• **Task statement**
Copy the data exactly. Leave nothing out.

• **Listed records**
________________________________________

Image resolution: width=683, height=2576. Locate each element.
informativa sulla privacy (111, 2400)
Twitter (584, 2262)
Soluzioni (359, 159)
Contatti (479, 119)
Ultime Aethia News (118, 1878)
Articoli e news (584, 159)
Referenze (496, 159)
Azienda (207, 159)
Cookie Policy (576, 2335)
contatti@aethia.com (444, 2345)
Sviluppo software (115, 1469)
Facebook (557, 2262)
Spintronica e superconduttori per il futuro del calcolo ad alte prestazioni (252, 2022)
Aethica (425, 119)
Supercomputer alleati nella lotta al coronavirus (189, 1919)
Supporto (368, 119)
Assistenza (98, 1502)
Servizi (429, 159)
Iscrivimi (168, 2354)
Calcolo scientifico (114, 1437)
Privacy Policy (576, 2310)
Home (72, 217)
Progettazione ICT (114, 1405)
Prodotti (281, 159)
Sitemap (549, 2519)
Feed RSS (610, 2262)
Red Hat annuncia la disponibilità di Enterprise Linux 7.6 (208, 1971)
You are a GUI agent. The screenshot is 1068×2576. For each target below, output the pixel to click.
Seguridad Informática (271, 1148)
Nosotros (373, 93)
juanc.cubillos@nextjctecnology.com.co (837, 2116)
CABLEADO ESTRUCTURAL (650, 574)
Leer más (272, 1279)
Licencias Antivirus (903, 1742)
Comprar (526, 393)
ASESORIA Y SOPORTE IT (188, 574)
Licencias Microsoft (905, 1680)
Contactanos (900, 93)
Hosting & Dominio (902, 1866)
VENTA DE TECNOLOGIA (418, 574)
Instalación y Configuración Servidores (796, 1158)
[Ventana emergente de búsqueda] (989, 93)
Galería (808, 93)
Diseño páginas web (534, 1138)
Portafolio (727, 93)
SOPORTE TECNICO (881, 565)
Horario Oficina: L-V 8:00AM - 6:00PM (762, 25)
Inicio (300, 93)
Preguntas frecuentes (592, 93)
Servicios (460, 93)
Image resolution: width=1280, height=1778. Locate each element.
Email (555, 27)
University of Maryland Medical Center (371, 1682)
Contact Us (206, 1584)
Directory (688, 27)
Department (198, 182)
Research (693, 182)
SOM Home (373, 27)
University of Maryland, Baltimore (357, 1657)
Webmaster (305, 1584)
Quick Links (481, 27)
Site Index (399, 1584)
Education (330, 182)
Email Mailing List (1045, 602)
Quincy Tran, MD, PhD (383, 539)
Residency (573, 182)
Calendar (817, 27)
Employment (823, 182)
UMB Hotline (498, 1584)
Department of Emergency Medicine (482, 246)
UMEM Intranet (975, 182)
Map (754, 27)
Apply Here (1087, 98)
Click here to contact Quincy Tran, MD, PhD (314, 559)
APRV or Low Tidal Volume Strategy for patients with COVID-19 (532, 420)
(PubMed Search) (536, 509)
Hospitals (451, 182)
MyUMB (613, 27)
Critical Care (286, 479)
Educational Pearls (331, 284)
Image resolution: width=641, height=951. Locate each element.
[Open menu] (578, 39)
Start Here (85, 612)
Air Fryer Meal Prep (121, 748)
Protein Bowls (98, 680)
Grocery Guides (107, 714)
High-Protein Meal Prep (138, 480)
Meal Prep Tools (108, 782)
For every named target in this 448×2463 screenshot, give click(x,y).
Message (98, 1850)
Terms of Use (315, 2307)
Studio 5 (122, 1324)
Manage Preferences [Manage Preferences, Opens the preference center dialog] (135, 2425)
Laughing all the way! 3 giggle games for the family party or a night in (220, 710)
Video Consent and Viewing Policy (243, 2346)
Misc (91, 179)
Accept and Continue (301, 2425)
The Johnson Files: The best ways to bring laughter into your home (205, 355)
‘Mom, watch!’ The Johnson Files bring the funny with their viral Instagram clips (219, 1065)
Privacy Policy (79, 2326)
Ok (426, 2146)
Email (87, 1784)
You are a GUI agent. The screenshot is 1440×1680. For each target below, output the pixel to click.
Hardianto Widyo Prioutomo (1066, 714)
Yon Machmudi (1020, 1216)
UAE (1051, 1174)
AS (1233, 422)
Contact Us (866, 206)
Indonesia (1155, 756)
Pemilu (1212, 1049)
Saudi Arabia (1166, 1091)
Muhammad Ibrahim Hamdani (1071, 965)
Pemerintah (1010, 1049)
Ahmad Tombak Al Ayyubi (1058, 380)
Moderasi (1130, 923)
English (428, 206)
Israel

________________________________________

• **Reply to the exercise**
Image resolution: width=683, height=2576. Locate each element.
informativa sulla privacy (111, 2400)
Twitter (584, 2262)
Soluzioni (359, 159)
Contatti (479, 119)
Ultime Aethia News (118, 1878)
Articoli e news (584, 159)
Referenze (496, 159)
Azienda (207, 159)
Cookie Policy (576, 2335)
contatti@aethia.com (444, 2345)
Sviluppo software (115, 1469)
Facebook (557, 2262)
Spintronica e superconduttori per il futuro del calcolo ad alte prestazioni (252, 2022)
Aethica (425, 119)
Supercomputer alleati nella lotta al coronavirus (189, 1919)
Supporto (368, 119)
Assistenza (98, 1502)
Servizi (429, 159)
Iscrivimi (168, 2354)
Calcolo scientifico (114, 1437)
Privacy Policy (576, 2310)
Home (72, 217)
Progettazione ICT (114, 1405)
Prodotti (281, 159)
Sitemap (549, 2519)
Feed RSS (610, 2262)
Red Hat annuncia la disponibilità di Enterprise Linux 7.6 (208, 1971)
You are a GUI agent. The screenshot is 1068×2576. For each target below, output the pixel to click.
Seguridad Informática (271, 1148)
Nosotros (373, 93)
juanc.cubillos@nextjctecnology.com.co (837, 2116)
CABLEADO ESTRUCTURAL (650, 574)
Leer más (272, 1279)
Licencias Antivirus (903, 1742)
Comprar (526, 393)
ASESORIA Y SOPORTE IT (188, 574)
Licencias Microsoft (905, 1680)
Contactanos (900, 93)
Hosting & Dominio (902, 1866)
VENTA DE TECNOLOGIA (418, 574)
Instalación y Configuración Servidores (796, 1158)
[Ventana emergente de búsqueda] (989, 93)
Galería (808, 93)
Diseño páginas web (534, 1138)
Portafolio (727, 93)
SOPORTE TECNICO (881, 565)
Horario Oficina: L-V 8:00AM - 6:00PM (762, 25)
Inicio (300, 93)
Preguntas frecuentes (592, 93)
Servicios (460, 93)
Image resolution: width=1280, height=1778. Locate each element.
Email (555, 27)
University of Maryland Medical Center (371, 1682)
Contact Us (206, 1584)
Directory (688, 27)
Department (198, 182)
Research (693, 182)
SOM Home (373, 27)
University of Maryland, Baltimore (357, 1657)
Webmaster (305, 1584)
Quick Links (481, 27)
Site Index (399, 1584)
Education (330, 182)
Email Mailing List (1045, 602)
Quincy Tran, MD, PhD (383, 539)
Residency (573, 182)
Calendar (817, 27)
Employment (823, 182)
UMB Hotline (498, 1584)
Department of Emergency Medicine (482, 246)
UMEM Intranet (975, 182)
Map (754, 27)
Apply Here (1087, 98)
Click here to contact Quincy Tran, MD, PhD (314, 559)
APRV or Low Tidal Volume Strategy for patients with COVID-19 (532, 420)
(PubMed Search) (536, 509)
Hospitals (451, 182)
MyUMB (613, 27)
Critical Care (286, 479)
Educational Pearls (331, 284)
Image resolution: width=641, height=951. Locate each element.
[Open menu] (578, 39)
Start Here (85, 612)
Air Fryer Meal Prep (121, 748)
Protein Bowls (98, 680)
Grocery Guides (107, 714)
High-Protein Meal Prep (138, 480)
Meal Prep Tools (108, 782)
For every named target in this 448×2463 screenshot, give click(x,y).
Message (98, 1850)
Terms of Use (315, 2307)
Studio 5 (122, 1324)
Manage Preferences [Manage Preferences, Opens the preference center dialog] (135, 2425)
Laughing all the way! 3 giggle games for the family party or a night in (220, 710)
Video Consent and Viewing Policy (243, 2346)
Misc (91, 179)
Accept and Continue (301, 2425)
The Johnson Files: The best ways to bring laughter into your home (205, 355)
‘Mom, watch!’ The Johnson Files bring the funny with their viral Instagram clips (219, 1065)
Privacy Policy (79, 2326)
Ok (426, 2146)
Email (87, 1784)
You are a GUI agent. The screenshot is 1440×1680. For each target below, output the pixel to click.
Hardianto Widyo Prioutomo (1066, 714)
Yon Machmudi (1020, 1216)
UAE (1051, 1174)
AS (1233, 422)
Contact Us (866, 206)
Indonesia (1155, 756)
Pemilu (1212, 1049)
Saudi Arabia (1166, 1091)
Muhammad Ibrahim Hamdani (1071, 965)
Pemerintah (1010, 1049)
Ahmad Tombak Al Ayyubi (1058, 380)
Moderasi (1130, 923)
English (428, 206)
Israel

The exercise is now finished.